Retype every entry precisely and keep each line whole.

__Data section__
________________

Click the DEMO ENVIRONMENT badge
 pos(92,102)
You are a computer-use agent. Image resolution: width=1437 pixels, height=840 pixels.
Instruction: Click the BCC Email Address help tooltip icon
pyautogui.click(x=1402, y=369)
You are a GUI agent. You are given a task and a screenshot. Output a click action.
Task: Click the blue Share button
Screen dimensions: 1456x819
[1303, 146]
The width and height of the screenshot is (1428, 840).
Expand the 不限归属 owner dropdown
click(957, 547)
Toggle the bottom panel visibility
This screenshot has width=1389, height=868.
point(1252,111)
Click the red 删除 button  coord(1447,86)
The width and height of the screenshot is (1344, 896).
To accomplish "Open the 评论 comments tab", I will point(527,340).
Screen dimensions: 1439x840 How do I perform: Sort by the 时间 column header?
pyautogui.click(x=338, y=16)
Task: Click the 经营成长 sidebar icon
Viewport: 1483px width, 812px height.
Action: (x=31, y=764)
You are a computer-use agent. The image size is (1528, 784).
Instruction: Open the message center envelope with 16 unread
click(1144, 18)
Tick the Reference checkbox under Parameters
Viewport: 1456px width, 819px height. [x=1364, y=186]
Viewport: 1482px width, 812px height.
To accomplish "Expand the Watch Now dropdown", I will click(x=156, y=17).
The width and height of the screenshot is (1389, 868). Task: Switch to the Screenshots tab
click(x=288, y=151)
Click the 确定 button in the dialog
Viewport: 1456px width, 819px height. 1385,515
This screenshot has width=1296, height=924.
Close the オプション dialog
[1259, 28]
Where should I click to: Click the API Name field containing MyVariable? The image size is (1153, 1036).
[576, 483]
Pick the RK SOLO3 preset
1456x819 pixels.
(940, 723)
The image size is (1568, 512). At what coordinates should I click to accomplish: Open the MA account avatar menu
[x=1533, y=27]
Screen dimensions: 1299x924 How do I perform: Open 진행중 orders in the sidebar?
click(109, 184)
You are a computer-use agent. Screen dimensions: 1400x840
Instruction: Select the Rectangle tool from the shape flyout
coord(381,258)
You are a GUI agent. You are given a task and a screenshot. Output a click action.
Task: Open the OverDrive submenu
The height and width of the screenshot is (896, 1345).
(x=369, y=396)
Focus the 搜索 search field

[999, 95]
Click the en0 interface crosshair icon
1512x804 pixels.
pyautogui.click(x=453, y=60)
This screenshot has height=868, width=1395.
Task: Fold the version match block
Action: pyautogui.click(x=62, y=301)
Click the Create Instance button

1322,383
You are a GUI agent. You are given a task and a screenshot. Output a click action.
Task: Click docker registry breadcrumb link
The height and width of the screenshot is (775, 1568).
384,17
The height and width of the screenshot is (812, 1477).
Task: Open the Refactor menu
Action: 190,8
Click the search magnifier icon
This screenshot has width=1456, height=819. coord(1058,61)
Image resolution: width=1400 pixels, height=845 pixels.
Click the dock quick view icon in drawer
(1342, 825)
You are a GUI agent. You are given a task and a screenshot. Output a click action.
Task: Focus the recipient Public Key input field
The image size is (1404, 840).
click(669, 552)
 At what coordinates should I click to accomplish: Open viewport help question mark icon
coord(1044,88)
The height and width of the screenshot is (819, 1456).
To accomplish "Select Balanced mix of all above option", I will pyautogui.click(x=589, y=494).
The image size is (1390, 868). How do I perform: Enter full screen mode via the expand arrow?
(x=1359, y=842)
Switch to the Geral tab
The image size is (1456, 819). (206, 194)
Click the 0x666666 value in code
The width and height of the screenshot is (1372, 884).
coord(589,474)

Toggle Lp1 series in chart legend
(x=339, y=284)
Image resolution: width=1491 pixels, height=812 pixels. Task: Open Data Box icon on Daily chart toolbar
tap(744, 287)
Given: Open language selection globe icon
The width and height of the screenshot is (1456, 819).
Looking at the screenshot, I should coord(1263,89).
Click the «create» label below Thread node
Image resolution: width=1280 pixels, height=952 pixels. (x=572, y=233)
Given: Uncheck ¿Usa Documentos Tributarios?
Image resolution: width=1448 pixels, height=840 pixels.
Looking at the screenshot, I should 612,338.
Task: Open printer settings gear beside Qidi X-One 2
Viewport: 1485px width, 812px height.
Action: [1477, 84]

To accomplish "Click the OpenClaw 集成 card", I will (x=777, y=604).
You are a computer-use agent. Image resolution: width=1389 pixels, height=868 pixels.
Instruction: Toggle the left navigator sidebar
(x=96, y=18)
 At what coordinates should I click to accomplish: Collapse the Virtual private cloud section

________________

__Output for this task__
Click the DEMO ENVIRONMENT badge
 pos(92,102)
You are a computer-use agent. Image resolution: width=1437 pixels, height=840 pixels.
Instruction: Click the BCC Email Address help tooltip icon
pyautogui.click(x=1402, y=369)
You are a GUI agent. You are given a task and a screenshot. Output a click action.
Task: Click the blue Share button
Screen dimensions: 1456x819
[1303, 146]
The width and height of the screenshot is (1428, 840).
Expand the 不限归属 owner dropdown
click(957, 547)
Toggle the bottom panel visibility
This screenshot has width=1389, height=868.
point(1252,111)
Click the red 删除 button  coord(1447,86)
The width and height of the screenshot is (1344, 896).
To accomplish "Open the 评论 comments tab", I will point(527,340).
Screen dimensions: 1439x840 How do I perform: Sort by the 时间 column header?
pyautogui.click(x=338, y=16)
Task: Click the 经营成长 sidebar icon
Viewport: 1483px width, 812px height.
Action: (x=31, y=764)
You are a computer-use agent. The image size is (1528, 784).
Instruction: Open the message center envelope with 16 unread
click(1144, 18)
Tick the Reference checkbox under Parameters
Viewport: 1456px width, 819px height. [x=1364, y=186]
Viewport: 1482px width, 812px height.
To accomplish "Expand the Watch Now dropdown", I will click(x=156, y=17).
The width and height of the screenshot is (1389, 868). Task: Switch to the Screenshots tab
click(x=288, y=151)
Click the 确定 button in the dialog
Viewport: 1456px width, 819px height. 1385,515
This screenshot has width=1296, height=924.
Close the オプション dialog
[1259, 28]
Where should I click to: Click the API Name field containing MyVariable? The image size is (1153, 1036).
[576, 483]
Pick the RK SOLO3 preset
1456x819 pixels.
(940, 723)
The image size is (1568, 512). At what coordinates should I click to accomplish: Open the MA account avatar menu
[x=1533, y=27]
Screen dimensions: 1299x924 How do I perform: Open 진행중 orders in the sidebar?
click(109, 184)
You are a computer-use agent. Screen dimensions: 1400x840
Instruction: Select the Rectangle tool from the shape flyout
coord(381,258)
You are a GUI agent. You are given a task and a screenshot. Output a click action.
Task: Open the OverDrive submenu
The height and width of the screenshot is (896, 1345).
(x=369, y=396)
Focus the 搜索 search field

[999, 95]
Click the en0 interface crosshair icon
1512x804 pixels.
pyautogui.click(x=453, y=60)
This screenshot has height=868, width=1395.
Task: Fold the version match block
Action: pyautogui.click(x=62, y=301)
Click the Create Instance button

1322,383
You are a GUI agent. You are given a task and a screenshot. Output a click action.
Task: Click docker registry breadcrumb link
The height and width of the screenshot is (775, 1568).
384,17
The height and width of the screenshot is (812, 1477).
Task: Open the Refactor menu
Action: 190,8
Click the search magnifier icon
This screenshot has width=1456, height=819. coord(1058,61)
Image resolution: width=1400 pixels, height=845 pixels.
Click the dock quick view icon in drawer
(1342, 825)
You are a GUI agent. You are given a task and a screenshot. Output a click action.
Task: Focus the recipient Public Key input field
The image size is (1404, 840).
click(669, 552)
 At what coordinates should I click to accomplish: Open viewport help question mark icon
coord(1044,88)
The height and width of the screenshot is (819, 1456).
To accomplish "Select Balanced mix of all above option", I will pyautogui.click(x=589, y=494).
The image size is (1390, 868). How do I perform: Enter full screen mode via the expand arrow?
(x=1359, y=842)
Switch to the Geral tab
The image size is (1456, 819). (206, 194)
Click the 0x666666 value in code
The width and height of the screenshot is (1372, 884).
coord(589,474)

Toggle Lp1 series in chart legend
(x=339, y=284)
Image resolution: width=1491 pixels, height=812 pixels. Task: Open Data Box icon on Daily chart toolbar
tap(744, 287)
Given: Open language selection globe icon
The width and height of the screenshot is (1456, 819).
Looking at the screenshot, I should coord(1263,89).
Click the «create» label below Thread node
Image resolution: width=1280 pixels, height=952 pixels. (x=572, y=233)
Given: Uncheck ¿Usa Documentos Tributarios?
Image resolution: width=1448 pixels, height=840 pixels.
Looking at the screenshot, I should 612,338.
Task: Open printer settings gear beside Qidi X-One 2
Viewport: 1485px width, 812px height.
Action: [1477, 84]

To accomplish "Click the OpenClaw 集成 card", I will (x=777, y=604).
You are a computer-use agent. Image resolution: width=1389 pixels, height=868 pixels.
Instruction: Toggle the left navigator sidebar
(x=96, y=18)
 At what coordinates should I click to accomplish: Collapse the Virtual private cloud section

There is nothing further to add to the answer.